## STATED EXERCISE 1
Turn every line of the records that follow the biography below into a numbered list, skipping blank lines and leaving out the pictures.

## SOURCE PASSAGE
• • •
- Born: May 4, 1943 (age 83) Harmanli, Bulgaria
- Education: State Academy of Music, Sofia
- Occupation: Composer
- Notable work: See list of works
- Style: Contemporary classical

= Artin Poturlyan =

Artin Poturlyan or Potourlian (Артин Потурлян /bg/; born May 4, 1943) is an Armenian-Bulgarian composer and pedagogue.

==Education==
He graduated from the State Academy of Music, Sofia in 1967 with a speciality in Musical Pedagogy and studied composition under Professor Pencho Stoyanov and Professor Pancho Vladigerov. From 1969 to 1974 Poturlyan studied composition at the Komitas State Conservatory in Yerevan, Armenia under Professor Lazar Sarian.

==Career==
He worked as a music editor at Bulgarian National Television from 1967 to 1969 and as a lecturer at the National Music School "Lyubomir Pipkov" in Sofia from 1974 to 1977. Since 1990 he has been teaching polyphony at the Pancho Vladigerov State Academy of Music; in 2005 he was promoted professor.
• • •
## SOURCE DATA
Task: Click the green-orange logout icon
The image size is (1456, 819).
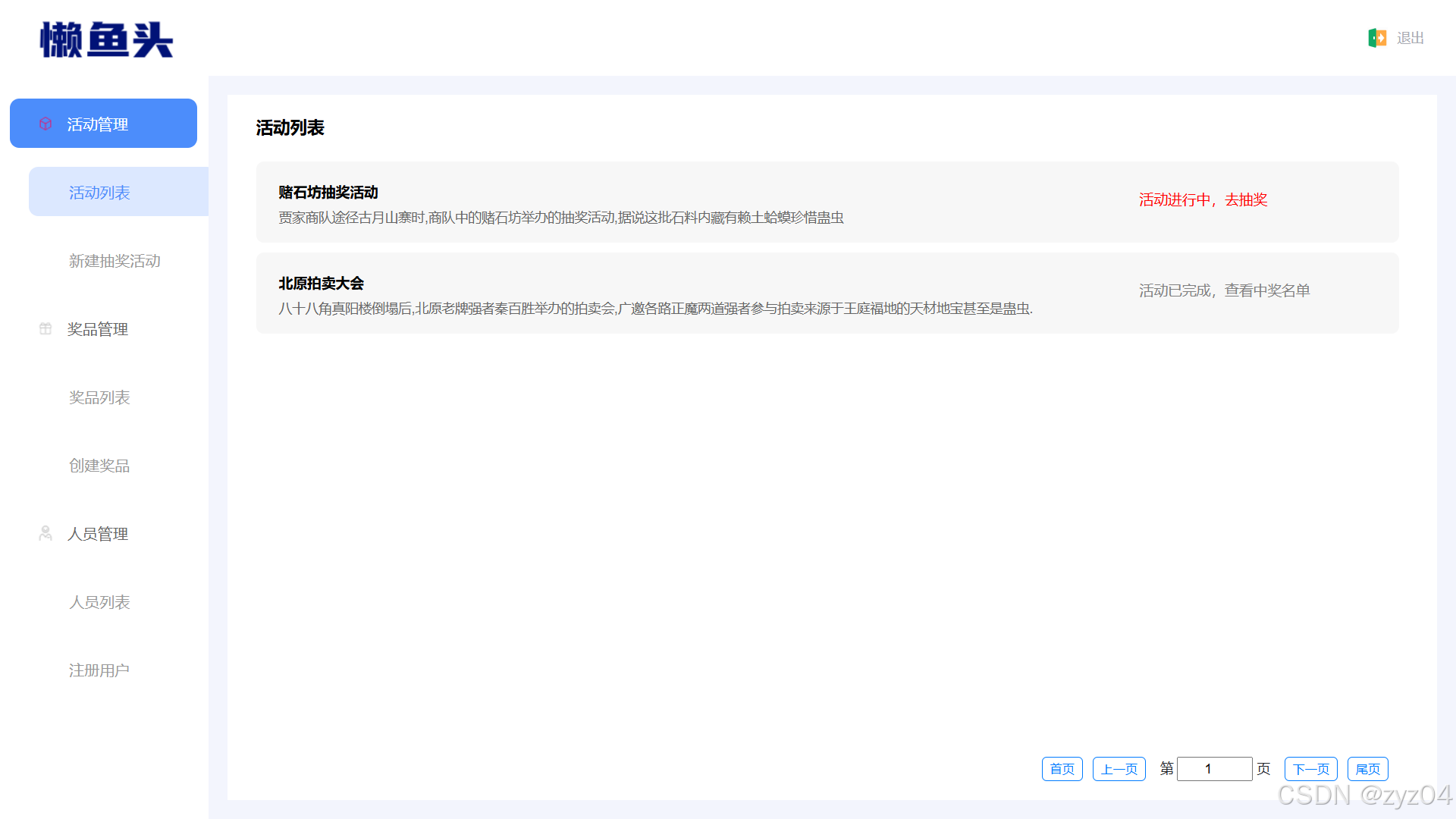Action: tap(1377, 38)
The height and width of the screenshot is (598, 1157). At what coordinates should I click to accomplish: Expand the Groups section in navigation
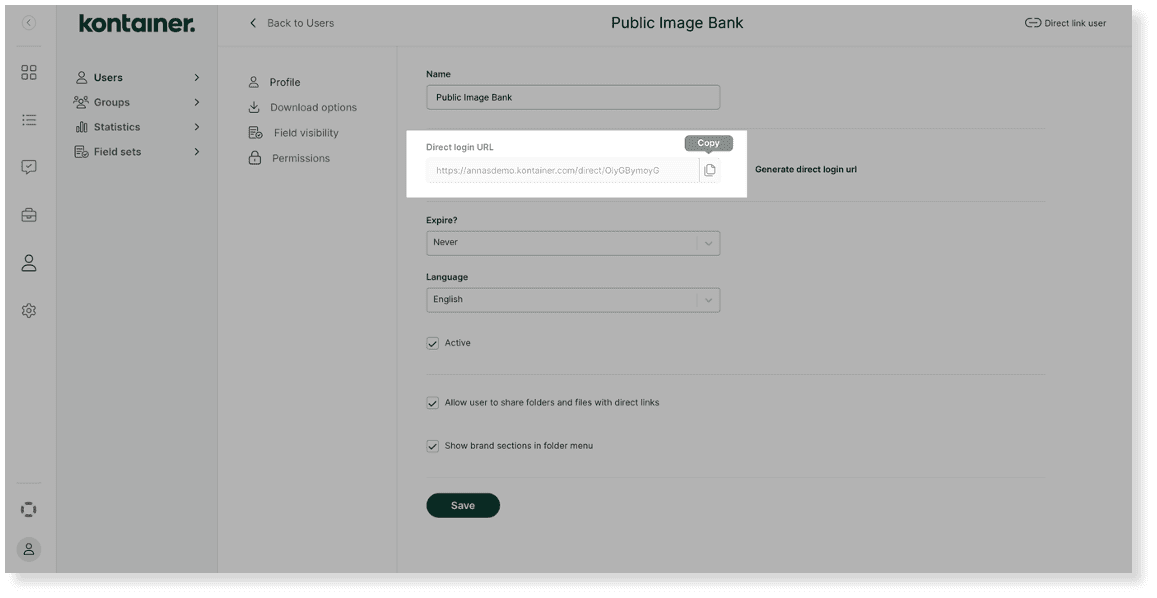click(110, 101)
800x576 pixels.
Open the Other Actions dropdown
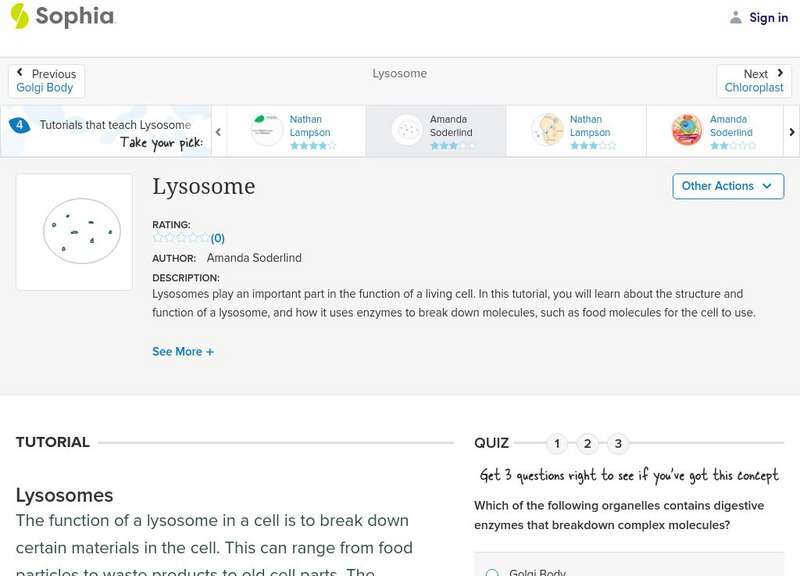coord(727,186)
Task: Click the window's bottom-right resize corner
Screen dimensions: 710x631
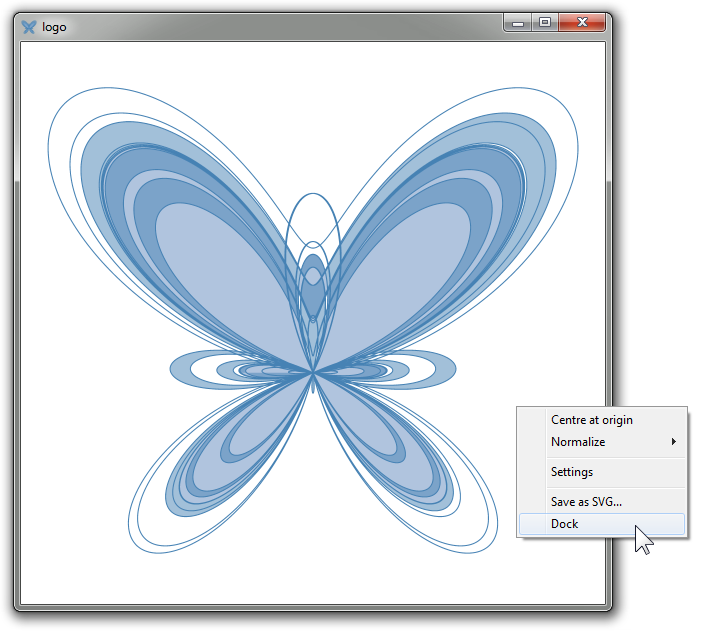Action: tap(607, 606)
• • •
## STATED EXERCISE 2
Extend the biography of Artin Poturlyan above, starting after its final sentence.

## TASK ANSWER 1
1. Task: Click the green-orange logout icon
2. The image size is (1456, 819).
3. Action: tap(1377, 38)
4. The height and width of the screenshot is (598, 1157). At what coordinates should I click to accomplish: Expand the Groups section in navigation
5. click(110, 101)
6. 800x576 pixels.
7. Open the Other Actions dropdown
8. coord(727,186)
9. Task: Click the window's bottom-right resize corner
10. Screen dimensions: 710x631
11. Action: tap(607, 606)

## TASK ANSWER 2
His works have been performed in Armenia, Russia, Georgia, Austria, France, Germany, Slovakia, and Italy. Bulgarian music festival appearances include New Bulgarian Music, Varna Summer Festival, Musica Nova, Holland-Bulgarian Music Festival, and the Festival of American and Bulgarian Music.

==Awards==
He was awarded the prize of Union of Bulgarian Composers in 1983 and 1989. In 1985 he won first prize at the Winter Music Evenings Competition in Pazardzhik.

== Works ==
- "Sonata for Violin and Piano №1" (1972)
- Symphony №1 (1973)
- "Two Sonnets" for mixed chorus after poems by Pablo Neruda (1975)
- Symphony №2 (1977)
- "Music for Three Flutes, Two Grand Pianos, Tam-tam and Strings" (1978)
- The Cry, one act opera, after Ray Bradbury (1979)
- Chamber Concerto for piano and strings (1980)
- "Poem" for organ, symphony orchestra and tape (1980)
- Violin Concerto (1983)
- "Music in Memory of Evariste Galois" (1984)
- "Ballad for Levski" for two mixed chorus after poems by Hristo Bankovski (1987)
- "Mosaics" (1988)
- Piano Quintet (1989)
- "Fantasy" for piano and symphony orchestra (1990)
- "Improvisations for Clarinet and Piano" (1992)
- String Quartet (1993)
- "Divertimento" for wind quintet, harp, harpsichord and percussion (1994)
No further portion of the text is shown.